The reader is permitted controlled glimpses into the poet's personal life. His overriding concern however, is bridging the gap between esoteric verse and external society. consequently he avoids narcissism, and analyses instead man's social world, his adaptation to it and his desire to change it. Gonzalez chronicles man's relation to his family, his role in the family and his interaction in the larger society. He examines too the conflicts and tensions between classes, between groups or simply between individuals. Collected Poems 1964-1979 presents poetry synchronous with the frenzy and complexity of today's world. Gonzalez takes the reader through a labyrinth of imagery and metaphor. There is strong evidence of his cosmopolitan literary heritage and religious background,which enriches his work in direct references, allusions or annotations. The poet reviews folkways and mores in poems as Tabiz, Cocoa Dancers, Humming Bird and Cane Ballad. He looks too at nature and its sometimes annihilating effect on man, as in Alma.
Such a mosaic as Collected Poems 1964-1979offers a range of style and form. The poet feels unrestrained to explore the multifariousness that his muse has afforded him. He is equally at ease with the conventional, lyrical stanzaic patterns or the long, loose chant-like lines of primitive verse or the starkness of contemporary poetic prose.
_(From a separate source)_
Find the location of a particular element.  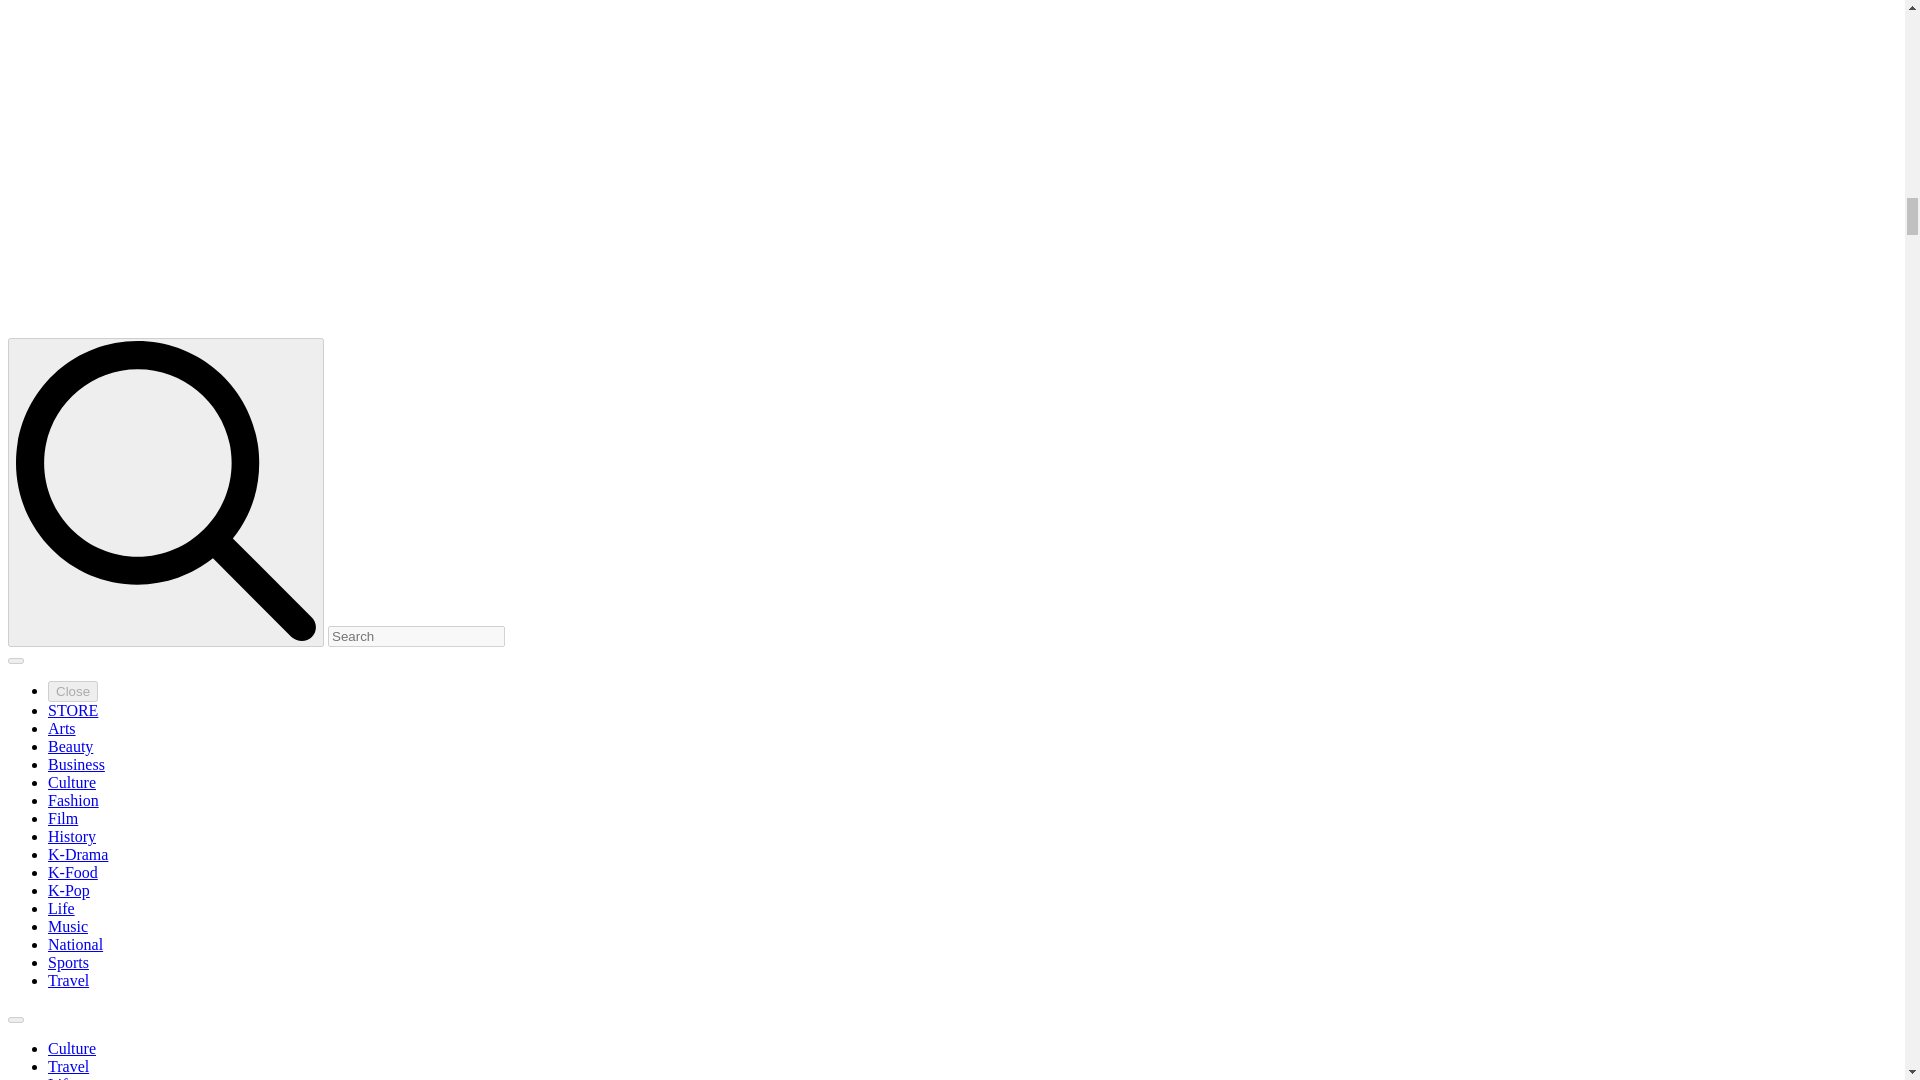

Sports is located at coordinates (68, 962).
His rhythms are derived from the familiar cadences preferred by modernistic poets. In mood he shares the poet's preoccupation with the burden of his craft.
The now trendy, and almost poetic angst creates in him morbidity, cynicism, despondency. He, too, sings the blues. He sees life in terms of a fight, a bitter struggle. human relationships are tinged with uneasiness and the fear of latent exploitation. The bitter mood is carried over to his political utterances. He sees philistinism escalating, being compounded by the refusal to listen to distress signals, hence his frequent auricular imagery.
Collected Poems 1964-1979 deserves attention. As a collector's item it will reward and gratify as a poetic as well as an historical statement of these times. It also affords its readers the opportunity to possess Phase One of Gonzalez' evolution as a poet. In his author's preface he intimates that he is now on the "threshold of the state of purity". This declaration partially absolves him from minor lapses in this collection. His readers, therefore, can await the fulfillment of this promise.